From: Richard Sandiford <richard.sandiford@arm.com>
To: Richard Biener <richard.guenther@gmail.com>
Cc: Szabolcs Nagy <szabolcs.nagy@arm.com>,
gcc-patches@gcc.gnu.org, Kyrylo.Tkachov@arm.com,
richard.earnshaw@arm.com
Subject: Re: [PATCH 02/11] Handle epilogues that contain jumps
Date: Thu, 12 Oct 2023 09:14:58 +0100 [thread overview]
Message-ID: <mpth6mwcl4t.fsf@arm.com> (raw)

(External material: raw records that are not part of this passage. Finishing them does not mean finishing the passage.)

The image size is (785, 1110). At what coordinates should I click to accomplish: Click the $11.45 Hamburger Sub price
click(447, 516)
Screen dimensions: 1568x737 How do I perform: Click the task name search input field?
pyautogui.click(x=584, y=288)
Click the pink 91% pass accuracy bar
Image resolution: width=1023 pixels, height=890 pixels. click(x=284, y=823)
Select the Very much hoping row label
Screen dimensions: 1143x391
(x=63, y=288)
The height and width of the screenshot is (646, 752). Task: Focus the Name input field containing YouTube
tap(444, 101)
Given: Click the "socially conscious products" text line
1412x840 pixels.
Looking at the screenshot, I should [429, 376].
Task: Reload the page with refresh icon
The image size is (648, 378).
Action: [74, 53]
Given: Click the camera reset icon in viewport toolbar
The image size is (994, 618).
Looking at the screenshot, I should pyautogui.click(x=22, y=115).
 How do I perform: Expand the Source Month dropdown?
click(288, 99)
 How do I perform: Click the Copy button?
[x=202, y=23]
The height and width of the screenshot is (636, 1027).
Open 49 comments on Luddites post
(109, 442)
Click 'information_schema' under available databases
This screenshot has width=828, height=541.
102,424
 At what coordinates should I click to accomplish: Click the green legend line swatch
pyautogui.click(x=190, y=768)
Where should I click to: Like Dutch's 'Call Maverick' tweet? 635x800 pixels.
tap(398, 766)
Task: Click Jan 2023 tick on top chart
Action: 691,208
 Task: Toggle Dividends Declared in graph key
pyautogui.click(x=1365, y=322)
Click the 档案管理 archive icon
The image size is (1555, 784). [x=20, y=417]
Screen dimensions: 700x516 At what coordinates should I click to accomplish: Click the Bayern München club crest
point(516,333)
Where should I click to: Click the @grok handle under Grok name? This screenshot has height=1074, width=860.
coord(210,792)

In-Reply-To: <CAFiYyc0fVTPwBu-1CiN57fZg6qtQwbXv+eLjDnxoqa8Z8YTxdw@mail.gmail.com> (Richard Biener's message of "Tue, 22 Aug 2023 13:03:26 +0200")
Richard Biener <richard.guenther@gmail.com> writes:
> On Tue, Aug 22, 2023 at 12:42 PM Szabolcs Nagy via Gcc-patches
> <gcc-patches@gcc.gnu.org> wrote:
>>
>> From: Richard Sandiford <richard.sandiford@arm.com>
>>
>> The prologue/epilogue pass allows the prologue sequence
>> to contain jumps. The sequence is then partitioned into
>> basic blocks using find_many_sub_basic_blocks.
>>
>> This patch treats epilogues in the same way. It's needed for
>> a follow-on aarch64 patch that adds conditional code to both
>> the prologue and the epilogue.
>>
>> Tested on aarch64-linux-gnu (including with a follow-on patch)
>> and x86_64-linux-gnu. OK to install?
>>
>> Richard
>>
>> gcc/
>> * function.cc (thread_prologue_and_epilogue_insns): Handle
>> epilogues that contain jumps.
>> ---
>>
>> This is a previously approved patch that was not committed
>> because it was not needed at the time, but i'd like to commit
>> it as it is needed for the followup aarch64 eh_return changes:
>>
>> https://gcc.gnu.org/pipermail/gcc-patches/2022-November/605769.html
>>
>> ---
>> gcc/function.cc | 10 ++++++++++
>> 1 file changed, 10 insertions(+)
>>
>> diff --git a/gcc/function.cc b/gcc/function.cc
>> index dd2c1136e07..70d1cd65303 100644
>> --- a/gcc/function.cc
>> +++ b/gcc/function.cc
>> @@ -6120,6 +6120,11 @@ thread_prologue_and_epilogue_insns (void)
>> && returnjump_p (BB_END (e->src)))
>> e->flags &= ~EDGE_FALLTHRU;
>> }
>> +
>> + auto_sbitmap blocks (last_basic_block_for_fn (cfun));
>> + bitmap_clear (blocks);
>> + bitmap_set_bit (blocks, BLOCK_FOR_INSN (epilogue_seq)->index);
>> + find_many_sub_basic_blocks (blocks);
>> }
>> else if (next_active_insn (BB_END (exit_fallthru_edge->src)))
>> {
>> @@ -6218,6 +6223,11 @@ thread_prologue_and_epilogue_insns (void)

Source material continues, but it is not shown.